● MATERIAL FOR THE TASK:
------------------------------
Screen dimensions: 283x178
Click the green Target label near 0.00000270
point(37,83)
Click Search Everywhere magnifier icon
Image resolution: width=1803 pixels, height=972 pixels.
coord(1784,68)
------------------------------
● WHAT IS ASKED: Lay out every line of the records above as a Markdown table with two columns, "Row" for the row number and "Line" for the line itself. Leave out any blank lines.

● EXERCISE RESPONSE:
| Row | Line |
|---|---|
| 1 | Screen dimensions: 283x178 |
| 2 | Click the green Target label near 0.00000270 |
| 3 | point(37,83) |
| 4 | Click Search Everywhere magnifier icon |
| 5 | Image resolution: width=1803 pixels, height=972 pixels. |
| 6 | coord(1784,68) |